Before the court in the case of Tickle v Council of the Borough of North Tyneside and others ( EWHC 2991 (Fam)) were cross applications by a journalist and the local authority regarding care proceedings which the former wished to report. The individual in question was a mother (representing herself in these proceedings) who had had a number of children taken into care in the past.
Her life had been “blighted” historically by serious mental health problems which have at times made it unsafe for her to care for her children. At the time of this application, it seemed, those times appeared to be behind her. Be that as it may, she and her children had been through the care system on a number of occasions.
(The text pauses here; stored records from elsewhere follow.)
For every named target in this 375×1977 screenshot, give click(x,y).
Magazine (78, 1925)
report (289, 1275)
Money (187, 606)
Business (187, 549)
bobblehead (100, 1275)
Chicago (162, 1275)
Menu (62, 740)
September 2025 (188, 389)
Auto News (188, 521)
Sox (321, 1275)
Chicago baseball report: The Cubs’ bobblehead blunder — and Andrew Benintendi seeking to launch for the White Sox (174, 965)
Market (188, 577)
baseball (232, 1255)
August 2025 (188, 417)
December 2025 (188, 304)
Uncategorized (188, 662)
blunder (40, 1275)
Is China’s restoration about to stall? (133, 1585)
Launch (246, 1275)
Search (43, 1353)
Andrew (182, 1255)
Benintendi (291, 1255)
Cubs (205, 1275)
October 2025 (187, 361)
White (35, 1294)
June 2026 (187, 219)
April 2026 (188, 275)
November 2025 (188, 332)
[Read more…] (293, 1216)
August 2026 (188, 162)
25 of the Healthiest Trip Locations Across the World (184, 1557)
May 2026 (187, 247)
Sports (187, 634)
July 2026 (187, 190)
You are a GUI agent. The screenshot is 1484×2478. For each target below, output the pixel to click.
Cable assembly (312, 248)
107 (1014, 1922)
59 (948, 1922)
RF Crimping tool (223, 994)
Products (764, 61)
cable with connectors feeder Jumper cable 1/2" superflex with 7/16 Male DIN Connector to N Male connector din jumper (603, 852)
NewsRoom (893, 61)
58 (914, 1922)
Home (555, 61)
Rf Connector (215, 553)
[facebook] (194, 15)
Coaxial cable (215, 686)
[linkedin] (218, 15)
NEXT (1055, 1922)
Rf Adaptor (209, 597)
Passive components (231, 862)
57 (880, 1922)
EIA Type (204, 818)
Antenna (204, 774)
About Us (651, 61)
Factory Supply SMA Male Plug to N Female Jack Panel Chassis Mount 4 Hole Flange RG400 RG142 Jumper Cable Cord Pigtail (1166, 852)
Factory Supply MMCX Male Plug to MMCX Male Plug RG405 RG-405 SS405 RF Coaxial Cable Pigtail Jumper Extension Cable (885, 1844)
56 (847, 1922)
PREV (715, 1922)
She had shared this experience on social media sites, and had described, in particular, how she fought for her youngest child (a child who was removed at birth) and how she eventually succeeded in having that child live with her. Bodey J, who had read some of her online articles, found them “balanced and responsible”.
They recognise her own failings in the past. They are in some respects critical of some professionals in the care system, but over-archingly are written to help others in the care system by sensible, practical and sensitive advice to people in times of need. 
The freelance journalist opposing any reporting restriction order wished to interview the mother and to write an “in depth report” into the care system, for publication in a serious broadsheet newspaper.
Whilst relying heavily on the new(ish) ‘transparency’ within the family justice system (as championed by the President of the Family Division, Sir James Munby, in a number of well-known cases) she has equally wanted to remain within the law in what she reports. She has made a number of sensible ‘concessions’ about how she would prepare her article, for example as to anonymisation and as to how she would deal with the ages of the children and so on, to avoid “jigsaw” identification. 
She had drafted a consent order regarding publication which the local authority did not oppose; however it had to be authorised by the court since whichever order the judge made would be contra mundum.
The judge therefore granted a reporting restriction order along the limited terms sought by the journalist, allowing publication of the essential details but forbidding the disclosure of any material that might lead to the identification of the parties.